Scene: The library at the Spoopendyke Professor’s house. Present: Topsy, her husband, Lord Peter Wimsey and the corpse. Armed with a letter-opener taken from the writing-table, Wimsey knelt beside all that was mortal of Dermot, and gently pried apart the firm-set jaws. From the open mouth he drew forth a piece of printed paper, and smoothed it out upon the table-top beside the novel that still lay there, open at a page of which a part had been torn away. In silence he fitted the scrap into its place in the mutilated page, then pointed to the title at its head.
“Strong poison!” he said in a low voice. “Too strong indeed for poor Dermot. Such is the magic of that incisive, compelling style that even the very printed word is saturated with the essence of what it imparts. Others eat her works in a figurative sense only; Dermot began to eat this one in truth and in fact, and so rushed, all unknowingly, to his doom.”
Topsy burst into tears. “Uh! Uh! Uh!” she said. “Why did you leave the bub-bub-book about, Bill? You knew he never could resist an open book.”
“But how was I to know the story was such a powerful one?” the Professor groaned. “I am no judge of any literature later than 1300 b.c.”
Wimsey stood with bowed head. “You have one small consolation,” he said, laying a hand on Topsy’s shoulder. “Death must have been instantaneous. Dear old Dermot!” he mused. “He was a priceless old bird.”
“Well, not exactly priceless,” the Professor said with academic care for the niceties of expression. “Topsy bought him in Caledonian Market for three pounds, including the cage.”
“You ought to have put him bub-bub-back in it when you went out,” Topsy sobbed.
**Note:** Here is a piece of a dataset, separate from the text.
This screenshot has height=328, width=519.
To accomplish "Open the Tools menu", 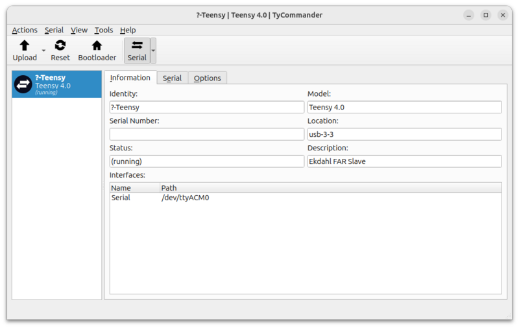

“I know. I shall never forgive myself,” said the Professor dismally. “I did think of it, in fact, but when I suggested it Dermot cursed me so frightfully that I left him at liberty.”
“He was chu-chu-cheap at the money,” Topsy howled. “When once I had heard him sus-sus-swear I would have gone to a fuf-fuf-fiver. I had never heard anything lul-lul-like it.”
“No! Hadn’t you though?” Wimsey was interested. “And you were at Somerville, too.”